### Aim of the exercise
Each record is to be transcribed in full and exactly.

### Input data
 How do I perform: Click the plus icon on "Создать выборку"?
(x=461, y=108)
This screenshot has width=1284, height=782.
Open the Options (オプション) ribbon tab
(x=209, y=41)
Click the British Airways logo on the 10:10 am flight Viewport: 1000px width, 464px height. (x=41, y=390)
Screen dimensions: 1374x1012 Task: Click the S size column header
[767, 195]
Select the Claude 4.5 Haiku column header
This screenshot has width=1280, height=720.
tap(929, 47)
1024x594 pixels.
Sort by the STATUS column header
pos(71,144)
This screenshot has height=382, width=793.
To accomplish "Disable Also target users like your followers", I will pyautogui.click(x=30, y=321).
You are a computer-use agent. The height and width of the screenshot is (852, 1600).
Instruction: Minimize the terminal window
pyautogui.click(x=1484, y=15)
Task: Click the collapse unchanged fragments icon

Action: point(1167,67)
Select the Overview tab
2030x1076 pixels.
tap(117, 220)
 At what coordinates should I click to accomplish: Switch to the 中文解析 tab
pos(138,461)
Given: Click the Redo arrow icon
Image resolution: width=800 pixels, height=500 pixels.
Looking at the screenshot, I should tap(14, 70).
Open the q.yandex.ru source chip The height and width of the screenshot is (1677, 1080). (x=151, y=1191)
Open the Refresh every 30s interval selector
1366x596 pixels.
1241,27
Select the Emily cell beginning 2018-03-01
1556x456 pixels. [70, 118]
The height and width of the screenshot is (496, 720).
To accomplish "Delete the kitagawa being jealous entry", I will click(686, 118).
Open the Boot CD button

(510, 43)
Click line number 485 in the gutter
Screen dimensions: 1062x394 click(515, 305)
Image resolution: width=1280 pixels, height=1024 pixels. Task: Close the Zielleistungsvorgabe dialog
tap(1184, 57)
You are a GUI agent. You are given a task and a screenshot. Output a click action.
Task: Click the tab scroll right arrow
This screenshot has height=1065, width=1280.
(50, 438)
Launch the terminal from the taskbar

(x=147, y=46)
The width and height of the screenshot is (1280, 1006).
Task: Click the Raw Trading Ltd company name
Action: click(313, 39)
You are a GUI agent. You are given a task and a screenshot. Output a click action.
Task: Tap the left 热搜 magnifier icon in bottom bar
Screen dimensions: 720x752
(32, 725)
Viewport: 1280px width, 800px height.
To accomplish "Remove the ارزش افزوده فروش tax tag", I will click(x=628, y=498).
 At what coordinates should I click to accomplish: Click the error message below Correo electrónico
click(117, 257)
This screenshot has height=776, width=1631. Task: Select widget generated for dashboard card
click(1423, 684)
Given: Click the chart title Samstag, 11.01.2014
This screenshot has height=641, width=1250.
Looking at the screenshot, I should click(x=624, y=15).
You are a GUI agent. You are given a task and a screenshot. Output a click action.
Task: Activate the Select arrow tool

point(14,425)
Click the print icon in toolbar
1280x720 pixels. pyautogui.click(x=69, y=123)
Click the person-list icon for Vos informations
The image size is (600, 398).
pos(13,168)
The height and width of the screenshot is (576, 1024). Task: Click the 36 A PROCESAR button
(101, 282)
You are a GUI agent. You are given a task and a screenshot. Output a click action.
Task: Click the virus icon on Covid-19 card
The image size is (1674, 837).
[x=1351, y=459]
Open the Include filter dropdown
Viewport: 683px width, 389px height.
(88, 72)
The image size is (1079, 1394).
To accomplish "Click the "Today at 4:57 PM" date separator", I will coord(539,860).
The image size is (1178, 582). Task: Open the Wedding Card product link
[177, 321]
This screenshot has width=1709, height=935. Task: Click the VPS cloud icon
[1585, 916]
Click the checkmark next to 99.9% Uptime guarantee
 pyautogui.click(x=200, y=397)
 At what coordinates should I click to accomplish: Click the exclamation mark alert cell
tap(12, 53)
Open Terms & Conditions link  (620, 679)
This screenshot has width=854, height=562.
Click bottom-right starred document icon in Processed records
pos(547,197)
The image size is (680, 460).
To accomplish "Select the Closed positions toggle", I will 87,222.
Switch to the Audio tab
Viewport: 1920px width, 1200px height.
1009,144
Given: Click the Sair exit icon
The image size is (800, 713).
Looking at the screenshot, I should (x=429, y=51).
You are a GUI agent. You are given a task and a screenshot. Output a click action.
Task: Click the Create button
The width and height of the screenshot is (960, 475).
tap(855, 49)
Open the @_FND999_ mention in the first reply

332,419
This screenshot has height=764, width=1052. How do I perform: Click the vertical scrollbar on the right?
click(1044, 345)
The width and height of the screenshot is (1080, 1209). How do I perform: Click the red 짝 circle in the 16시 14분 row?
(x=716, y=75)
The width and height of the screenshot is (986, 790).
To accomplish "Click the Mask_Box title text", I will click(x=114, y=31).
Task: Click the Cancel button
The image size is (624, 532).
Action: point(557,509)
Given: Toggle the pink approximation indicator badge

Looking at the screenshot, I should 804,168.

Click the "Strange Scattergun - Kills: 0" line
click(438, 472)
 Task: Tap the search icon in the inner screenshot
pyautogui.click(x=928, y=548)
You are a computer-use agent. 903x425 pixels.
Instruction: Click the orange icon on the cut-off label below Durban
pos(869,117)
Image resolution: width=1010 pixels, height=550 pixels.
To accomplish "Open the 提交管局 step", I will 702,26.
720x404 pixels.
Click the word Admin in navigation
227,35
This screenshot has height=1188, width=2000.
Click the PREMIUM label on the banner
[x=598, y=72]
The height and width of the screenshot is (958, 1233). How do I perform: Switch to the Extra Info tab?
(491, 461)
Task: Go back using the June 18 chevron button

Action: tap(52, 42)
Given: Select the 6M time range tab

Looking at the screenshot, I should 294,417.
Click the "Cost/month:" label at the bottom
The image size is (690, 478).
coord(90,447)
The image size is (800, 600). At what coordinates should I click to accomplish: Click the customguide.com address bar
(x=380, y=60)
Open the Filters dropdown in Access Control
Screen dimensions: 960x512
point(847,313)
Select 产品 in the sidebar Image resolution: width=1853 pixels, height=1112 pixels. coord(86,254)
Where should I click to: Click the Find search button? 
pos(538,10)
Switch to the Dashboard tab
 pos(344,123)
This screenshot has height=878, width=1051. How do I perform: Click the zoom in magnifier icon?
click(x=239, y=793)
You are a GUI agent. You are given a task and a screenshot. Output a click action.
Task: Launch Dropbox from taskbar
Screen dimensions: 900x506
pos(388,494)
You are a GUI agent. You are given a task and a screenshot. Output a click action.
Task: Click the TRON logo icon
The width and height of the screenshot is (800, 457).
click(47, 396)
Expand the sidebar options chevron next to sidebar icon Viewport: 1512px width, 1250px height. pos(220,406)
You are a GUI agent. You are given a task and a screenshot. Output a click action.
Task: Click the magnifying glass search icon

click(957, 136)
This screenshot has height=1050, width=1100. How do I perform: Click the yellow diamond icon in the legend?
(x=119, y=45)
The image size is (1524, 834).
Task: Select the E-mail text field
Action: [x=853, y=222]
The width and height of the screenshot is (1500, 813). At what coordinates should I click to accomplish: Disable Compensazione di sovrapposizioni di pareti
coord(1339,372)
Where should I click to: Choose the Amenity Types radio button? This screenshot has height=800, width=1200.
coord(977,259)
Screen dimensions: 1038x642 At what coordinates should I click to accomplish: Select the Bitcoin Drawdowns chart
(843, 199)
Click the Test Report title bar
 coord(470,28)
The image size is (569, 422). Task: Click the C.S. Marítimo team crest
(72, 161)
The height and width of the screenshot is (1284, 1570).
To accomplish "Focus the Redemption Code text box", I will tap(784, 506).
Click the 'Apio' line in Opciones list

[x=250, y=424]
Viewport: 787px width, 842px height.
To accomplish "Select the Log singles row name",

### Your solution
 How do I perform: Click the plus icon on "Создать выборку"?
(x=461, y=108)
This screenshot has width=1284, height=782.
Open the Options (オプション) ribbon tab
(x=209, y=41)
Click the British Airways logo on the 10:10 am flight Viewport: 1000px width, 464px height. (x=41, y=390)
Screen dimensions: 1374x1012 Task: Click the S size column header
[767, 195]
Select the Claude 4.5 Haiku column header
This screenshot has width=1280, height=720.
tap(929, 47)
1024x594 pixels.
Sort by the STATUS column header
pos(71,144)
This screenshot has height=382, width=793.
To accomplish "Disable Also target users like your followers", I will pyautogui.click(x=30, y=321).
You are a computer-use agent. The height and width of the screenshot is (852, 1600).
Instruction: Minimize the terminal window
pyautogui.click(x=1484, y=15)
Task: Click the collapse unchanged fragments icon

Action: point(1167,67)
Select the Overview tab
2030x1076 pixels.
tap(117, 220)
 At what coordinates should I click to accomplish: Switch to the 中文解析 tab
pos(138,461)
Given: Click the Redo arrow icon
Image resolution: width=800 pixels, height=500 pixels.
Looking at the screenshot, I should tap(14, 70).
Open the q.yandex.ru source chip The height and width of the screenshot is (1677, 1080). (x=151, y=1191)
Open the Refresh every 30s interval selector
1366x596 pixels.
1241,27
Select the Emily cell beginning 2018-03-01
1556x456 pixels. [70, 118]
The height and width of the screenshot is (496, 720).
To accomplish "Delete the kitagawa being jealous entry", I will click(686, 118).
Open the Boot CD button

(510, 43)
Click line number 485 in the gutter
Screen dimensions: 1062x394 click(515, 305)
Image resolution: width=1280 pixels, height=1024 pixels. Task: Close the Zielleistungsvorgabe dialog
tap(1184, 57)
You are a GUI agent. You are given a task and a screenshot. Output a click action.
Task: Click the tab scroll right arrow
This screenshot has height=1065, width=1280.
(50, 438)
Launch the terminal from the taskbar

(x=147, y=46)
The width and height of the screenshot is (1280, 1006).
Task: Click the Raw Trading Ltd company name
Action: click(313, 39)
You are a GUI agent. You are given a task and a screenshot. Output a click action.
Task: Tap the left 热搜 magnifier icon in bottom bar
Screen dimensions: 720x752
(32, 725)
Viewport: 1280px width, 800px height.
To accomplish "Remove the ارزش افزوده فروش tax tag", I will click(x=628, y=498).
 At what coordinates should I click to accomplish: Click the error message below Correo electrónico
click(117, 257)
This screenshot has height=776, width=1631. Task: Select widget generated for dashboard card
click(1423, 684)
Given: Click the chart title Samstag, 11.01.2014
This screenshot has height=641, width=1250.
Looking at the screenshot, I should click(x=624, y=15).
You are a GUI agent. You are given a task and a screenshot. Output a click action.
Task: Activate the Select arrow tool

point(14,425)
Click the print icon in toolbar
1280x720 pixels. pyautogui.click(x=69, y=123)
Click the person-list icon for Vos informations
The image size is (600, 398).
pos(13,168)
The height and width of the screenshot is (576, 1024). Task: Click the 36 A PROCESAR button
(101, 282)
You are a GUI agent. You are given a task and a screenshot. Output a click action.
Task: Click the virus icon on Covid-19 card
The image size is (1674, 837).
[x=1351, y=459]
Open the Include filter dropdown
Viewport: 683px width, 389px height.
(88, 72)
The image size is (1079, 1394).
To accomplish "Click the "Today at 4:57 PM" date separator", I will coord(539,860).
The image size is (1178, 582). Task: Open the Wedding Card product link
[177, 321]
This screenshot has width=1709, height=935. Task: Click the VPS cloud icon
[1585, 916]
Click the checkmark next to 99.9% Uptime guarantee
 pyautogui.click(x=200, y=397)
 At what coordinates should I click to accomplish: Click the exclamation mark alert cell
tap(12, 53)
Open Terms & Conditions link  (620, 679)
This screenshot has width=854, height=562.
Click bottom-right starred document icon in Processed records
pos(547,197)
The image size is (680, 460).
To accomplish "Select the Closed positions toggle", I will 87,222.
Switch to the Audio tab
Viewport: 1920px width, 1200px height.
1009,144
Given: Click the Sair exit icon
The image size is (800, 713).
Looking at the screenshot, I should (x=429, y=51).
You are a GUI agent. You are given a task and a screenshot. Output a click action.
Task: Click the Create button
The width and height of the screenshot is (960, 475).
tap(855, 49)
Open the @_FND999_ mention in the first reply

332,419
This screenshot has height=764, width=1052. How do I perform: Click the vertical scrollbar on the right?
click(1044, 345)
The width and height of the screenshot is (1080, 1209). How do I perform: Click the red 짝 circle in the 16시 14분 row?
(x=716, y=75)
The width and height of the screenshot is (986, 790).
To accomplish "Click the Mask_Box title text", I will click(x=114, y=31).
Task: Click the Cancel button
The image size is (624, 532).
Action: point(557,509)
Given: Toggle the pink approximation indicator badge

Looking at the screenshot, I should 804,168.

Click the "Strange Scattergun - Kills: 0" line
click(438, 472)
 Task: Tap the search icon in the inner screenshot
pyautogui.click(x=928, y=548)
You are a computer-use agent. 903x425 pixels.
Instruction: Click the orange icon on the cut-off label below Durban
pos(869,117)
Image resolution: width=1010 pixels, height=550 pixels.
To accomplish "Open the 提交管局 step", I will 702,26.
720x404 pixels.
Click the word Admin in navigation
227,35
This screenshot has height=1188, width=2000.
Click the PREMIUM label on the banner
[x=598, y=72]
The height and width of the screenshot is (958, 1233). How do I perform: Switch to the Extra Info tab?
(491, 461)
Task: Go back using the June 18 chevron button

Action: tap(52, 42)
Given: Select the 6M time range tab

Looking at the screenshot, I should 294,417.
Click the "Cost/month:" label at the bottom
The image size is (690, 478).
coord(90,447)
The image size is (800, 600). At what coordinates should I click to accomplish: Click the customguide.com address bar
(x=380, y=60)
Open the Filters dropdown in Access Control
Screen dimensions: 960x512
point(847,313)
Select 产品 in the sidebar Image resolution: width=1853 pixels, height=1112 pixels. coord(86,254)
Where should I click to: Click the Find search button? 
pos(538,10)
Switch to the Dashboard tab
 pos(344,123)
This screenshot has height=878, width=1051. How do I perform: Click the zoom in magnifier icon?
click(x=239, y=793)
You are a GUI agent. You are given a task and a screenshot. Output a click action.
Task: Launch Dropbox from taskbar
Screen dimensions: 900x506
pos(388,494)
You are a GUI agent. You are given a task and a screenshot. Output a click action.
Task: Click the TRON logo icon
The width and height of the screenshot is (800, 457).
click(47, 396)
Expand the sidebar options chevron next to sidebar icon Viewport: 1512px width, 1250px height. pos(220,406)
You are a GUI agent. You are given a task and a screenshot. Output a click action.
Task: Click the magnifying glass search icon

click(957, 136)
This screenshot has height=1050, width=1100. How do I perform: Click the yellow diamond icon in the legend?
(x=119, y=45)
The image size is (1524, 834).
Task: Select the E-mail text field
Action: [x=853, y=222]
The width and height of the screenshot is (1500, 813). At what coordinates should I click to accomplish: Disable Compensazione di sovrapposizioni di pareti
coord(1339,372)
Where should I click to: Choose the Amenity Types radio button? This screenshot has height=800, width=1200.
coord(977,259)
Screen dimensions: 1038x642 At what coordinates should I click to accomplish: Select the Bitcoin Drawdowns chart
(843, 199)
Click the Test Report title bar
 coord(470,28)
The image size is (569, 422). Task: Click the C.S. Marítimo team crest
(72, 161)
The height and width of the screenshot is (1284, 1570).
To accomplish "Focus the Redemption Code text box", I will tap(784, 506).
Click the 'Apio' line in Opciones list

[x=250, y=424]
Viewport: 787px width, 842px height.
To accomplish "Select the Log singles row name",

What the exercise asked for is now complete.